Stored data entries

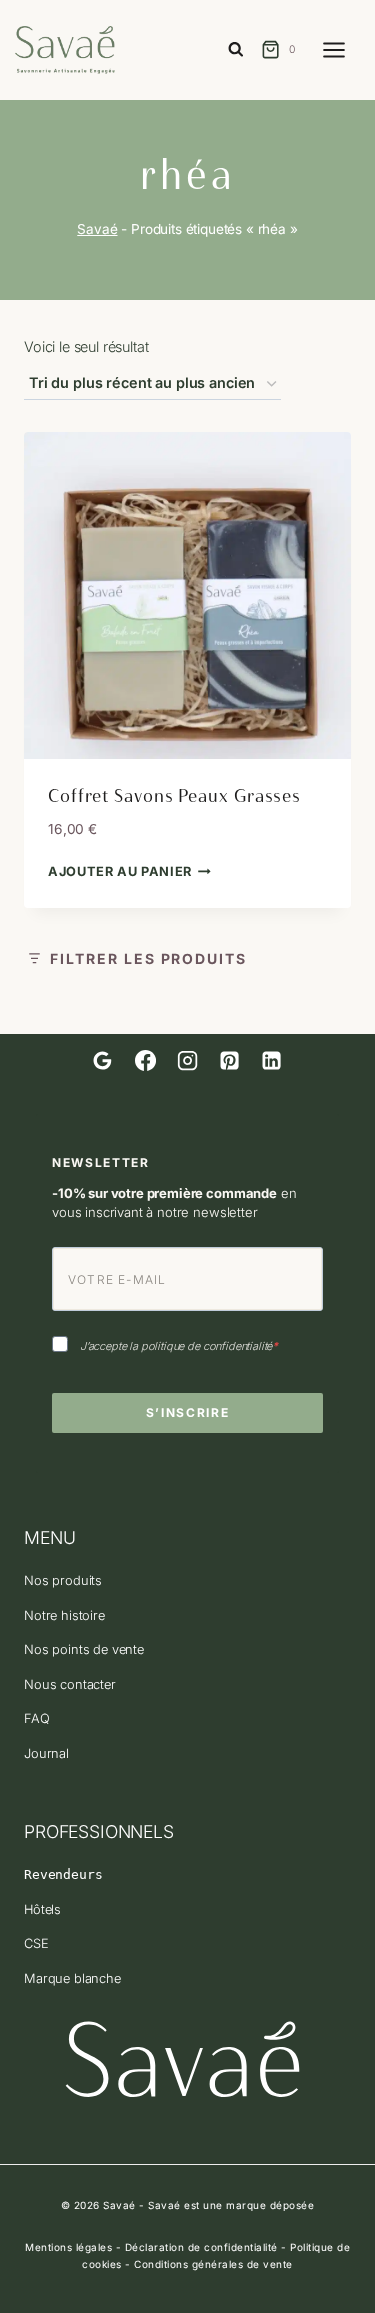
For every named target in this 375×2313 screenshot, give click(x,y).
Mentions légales (68, 2247)
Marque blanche (72, 1978)
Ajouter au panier (120, 871)
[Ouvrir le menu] (344, 49)
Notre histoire (64, 1615)
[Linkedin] (272, 1061)
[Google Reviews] (103, 1061)
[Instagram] (187, 1061)
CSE (36, 1943)
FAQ (37, 1718)
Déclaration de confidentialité (201, 2247)
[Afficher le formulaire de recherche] (236, 50)
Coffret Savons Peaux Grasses (174, 796)
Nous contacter (70, 1684)
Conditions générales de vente (213, 2264)
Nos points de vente (84, 1649)
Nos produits (63, 1580)
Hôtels (42, 1909)
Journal (46, 1753)
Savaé (97, 229)
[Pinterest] (230, 1061)
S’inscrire (188, 1412)
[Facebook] (145, 1061)
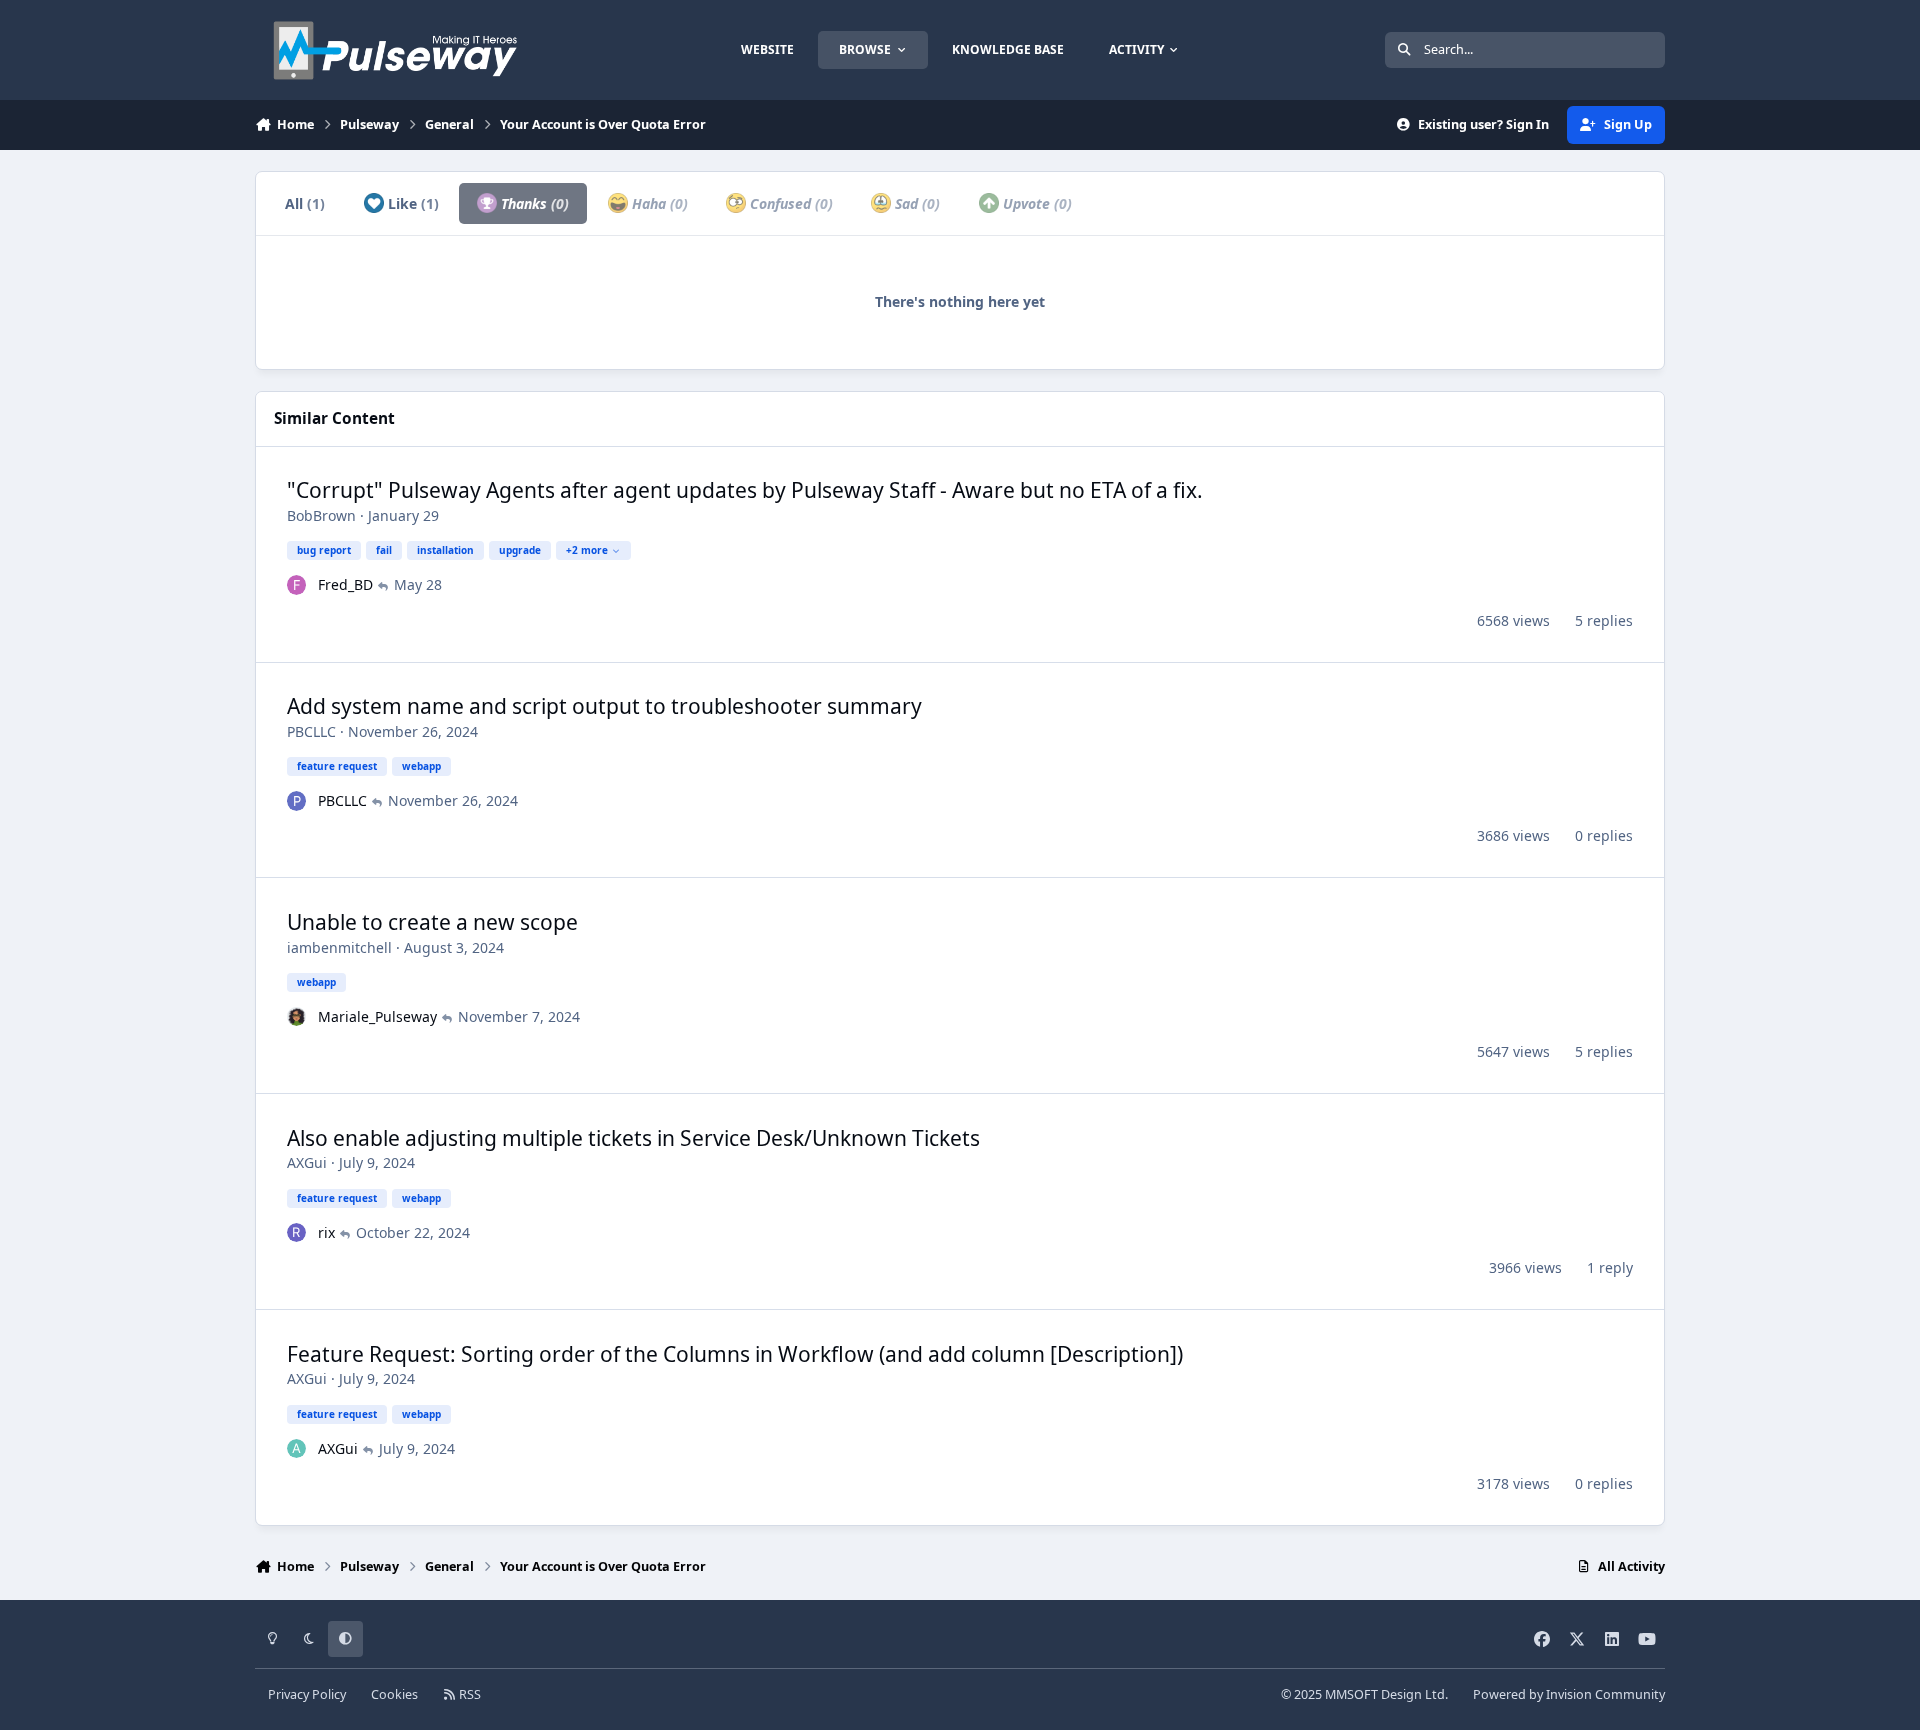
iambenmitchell (339, 947)
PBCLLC (311, 731)
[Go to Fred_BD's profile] (297, 585)
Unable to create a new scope (432, 922)
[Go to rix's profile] (297, 1233)
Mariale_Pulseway (377, 1016)
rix (326, 1232)
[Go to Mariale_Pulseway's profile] (297, 1017)
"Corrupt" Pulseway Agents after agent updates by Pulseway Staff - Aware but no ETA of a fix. (745, 490)
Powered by (1569, 1694)
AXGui (307, 1162)
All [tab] (305, 203)
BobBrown (321, 515)
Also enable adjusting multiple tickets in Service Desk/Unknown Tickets (633, 1138)
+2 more (587, 550)
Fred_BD (345, 584)
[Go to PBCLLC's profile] (297, 801)
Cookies (394, 1694)
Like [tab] (411, 203)
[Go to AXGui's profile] (297, 1449)
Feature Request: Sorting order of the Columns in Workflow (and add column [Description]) (735, 1354)
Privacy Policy (307, 1694)
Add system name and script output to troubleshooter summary (604, 706)
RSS (468, 1694)
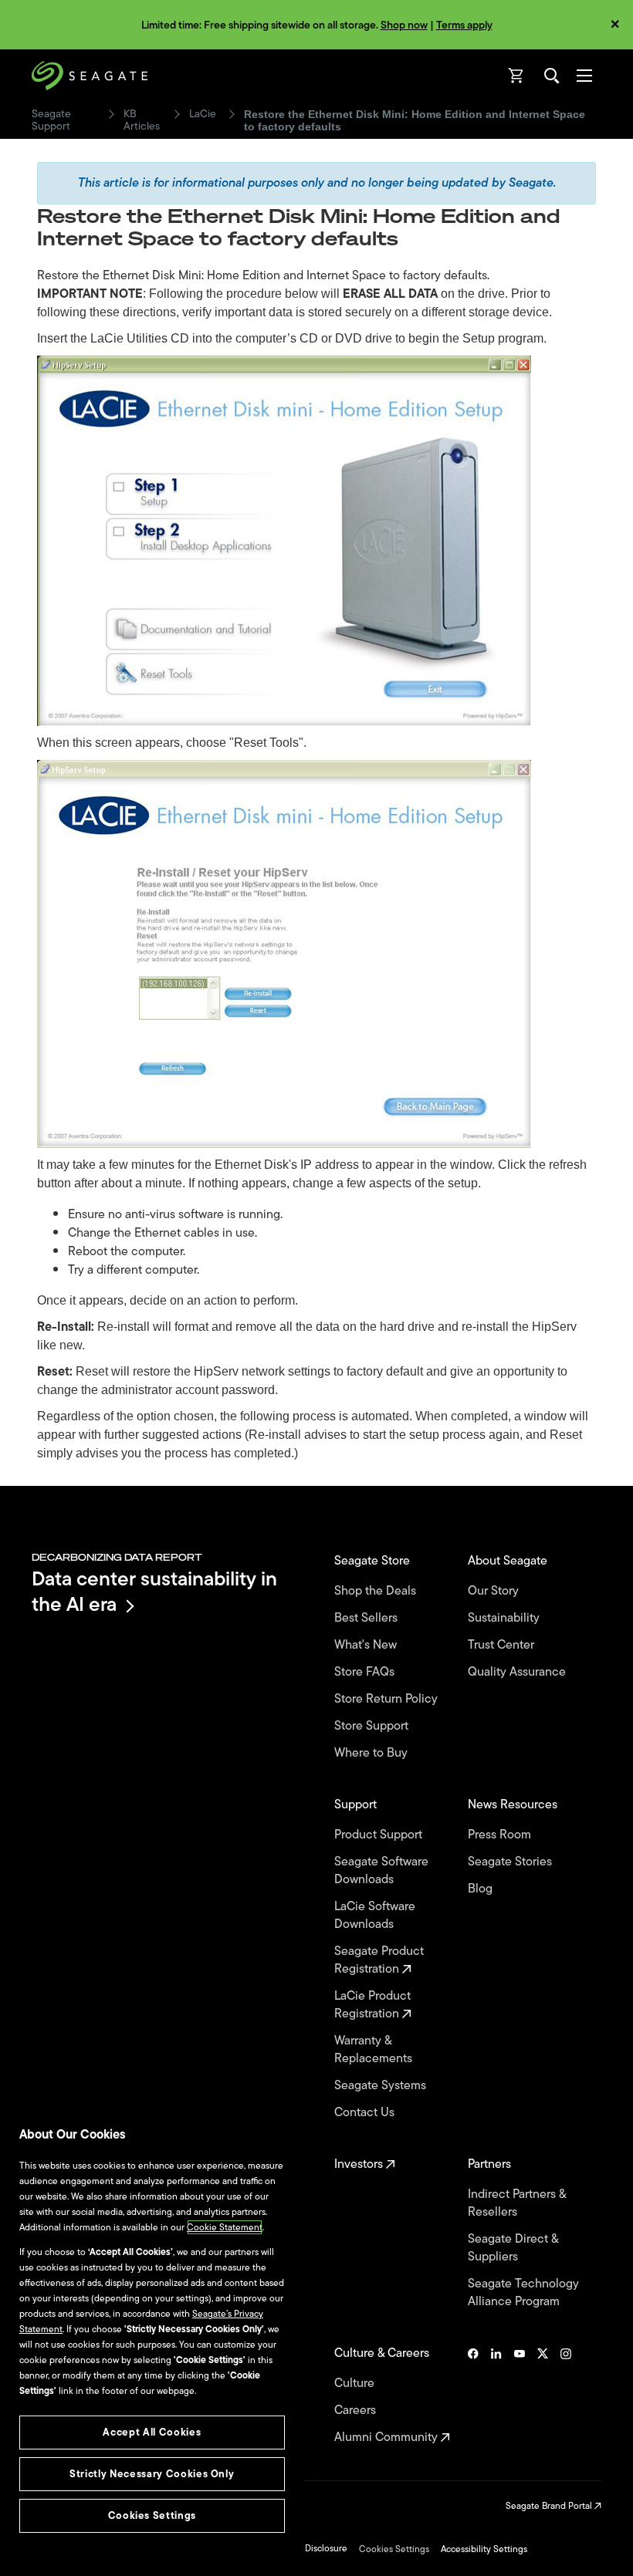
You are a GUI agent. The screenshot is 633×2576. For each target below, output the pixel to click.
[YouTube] (519, 2395)
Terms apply (464, 25)
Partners (491, 2164)
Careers (356, 2410)
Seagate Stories (511, 1862)
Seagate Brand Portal (550, 2506)
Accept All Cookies (152, 2432)
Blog (482, 1889)
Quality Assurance (518, 1672)
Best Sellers (367, 1618)
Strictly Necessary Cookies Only (151, 2474)
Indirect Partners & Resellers (517, 2203)
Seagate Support (51, 120)
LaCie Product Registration (372, 2005)
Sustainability (505, 1618)
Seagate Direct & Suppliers (513, 2248)
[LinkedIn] (496, 2395)
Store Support (372, 1726)
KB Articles (142, 120)
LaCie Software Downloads (374, 1915)
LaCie (202, 114)
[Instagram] (565, 2395)
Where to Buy (372, 1753)
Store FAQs (366, 1672)
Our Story (495, 1591)
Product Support (379, 1835)
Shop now (404, 25)
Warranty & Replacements (374, 2050)
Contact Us (366, 2113)
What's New (367, 1645)
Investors (360, 2164)
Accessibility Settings (484, 2549)
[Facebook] (473, 2395)
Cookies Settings (394, 2549)
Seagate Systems (381, 2086)
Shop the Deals (378, 1591)
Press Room (501, 1835)
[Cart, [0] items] (516, 76)
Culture (355, 2383)
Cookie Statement (224, 2227)
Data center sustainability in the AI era (154, 1591)
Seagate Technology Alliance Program (523, 2293)
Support (357, 1805)
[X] (542, 2395)
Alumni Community (387, 2437)
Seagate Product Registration (379, 1960)
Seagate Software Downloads (381, 1871)
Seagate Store (373, 1561)
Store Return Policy (387, 1699)
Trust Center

DIRECTIONS >> Return the opening line of the data above and every line after it up to and including the line that holds "Nos produits (63, 1580)"; pictures stay out.

RESPONSE TO THIS EXERCISE >>
For every named target in this 375×2313 screenshot, give click(x,y).
Mentions légales (68, 2247)
Marque blanche (72, 1978)
Ajouter au panier (120, 871)
[Ouvrir le menu] (344, 49)
Notre histoire (64, 1615)
[Linkedin] (272, 1061)
[Google Reviews] (103, 1061)
[Instagram] (187, 1061)
CSE (36, 1943)
FAQ (37, 1718)
Déclaration de confidentialité (201, 2247)
[Afficher le formulaire de recherche] (236, 50)
Coffret Savons Peaux Grasses (174, 796)
Nous contacter (70, 1684)
Conditions générales de vente (213, 2264)
Nos points de vente (84, 1649)
Nos produits (63, 1580)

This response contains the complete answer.